Markets were disappointed by the news of lower retail sales and negative business confidence on Tuesday, and a wider current account deficit on Wednesday. The second quarter deficit widened by 0.4% (R91bn to R110bn) of GDP, which overshadowed the improved trade surplus, according to SARB`s quarterly bulletin. RMB currency strategist John Cairns said "The weakness on the local factors seems significantly overdone, but we would be cautious in thinking a reversal of this effect would be enough to generate a rand recovery in such a strong dollar environment”.
Markets could expect increased volatility in the rand in light of political factors, pressure from ratings agencies and global risk aversion. In political news, South African President Jacob Zuma’s lawyers conceded in a court hearing that a decision by prosecutors to drop bribery and corruption charges against him in 2009 was irrational, opening up the possibility that they will be reinstated (source: Bloomberg).

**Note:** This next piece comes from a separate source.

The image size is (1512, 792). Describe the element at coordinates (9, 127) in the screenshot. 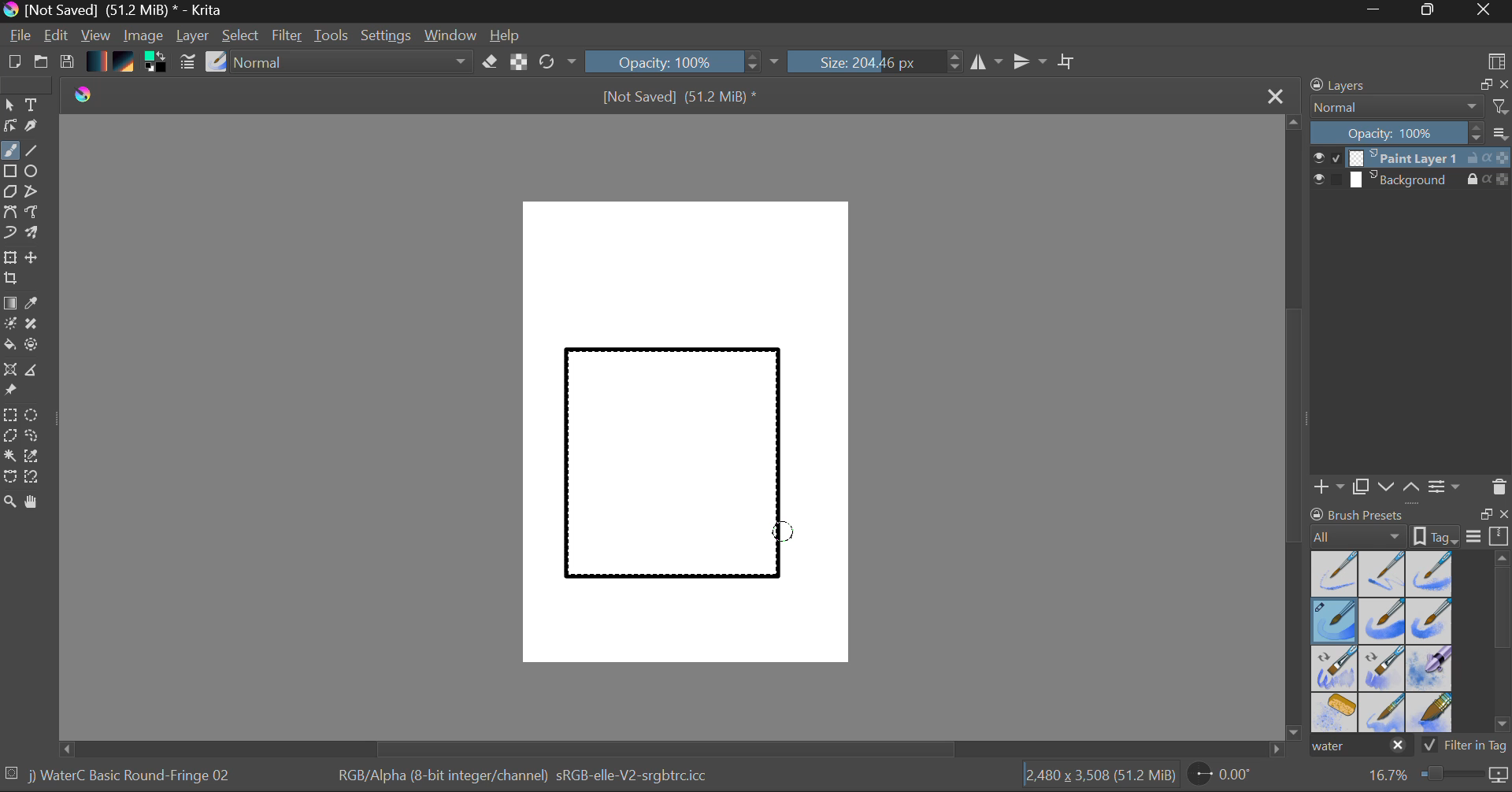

“The weakness of the dollar throughout 2017 has been on the disappointment of Trump’s failure to achieve tax reform or fiscal stimulus, but also the concerns over subdued U.S. inflation,” said Richard Perry, market analyst at Hantec Markets, in a note ahead of the CPI release. The stronger US dollar delivered a mixed performance against other major currencies on the back of yesterday`s data releases. More recently, North Korea fired another missile into the pacific ocean over Japan`s Hokkaido island. While these geopolitical tensions caused some jitters amongst market participants, reactions are expected to fade quickly as the retaliation by North Korea against the newly imposed sanctions were expected.
In UK news, the Bank of England signalled that interest rates could be hiked sooner than expected, helping the pound reach its highest level against the US dollar in the last year. The BOE’s Monetary Policy Committee voted 7-2 to keep the key interest rate at a record-low 0.25 percent, and said some withdrawal of monetary stimulus was likely to be appropriate over the coming months to return inflation sustainably to target. The implied probability of a 25-basis-point-rate increase by November this year rose to 50 percent following the meeting, compared with 40 percent before the BOE announcement, according to MPC-dated SONIA. The euro retreated yesterday by 0.1% to EUR/USD 1.1913, staying below a two and a half year high of EUR/USD 1.2092 set last week. (source: Bloomberg).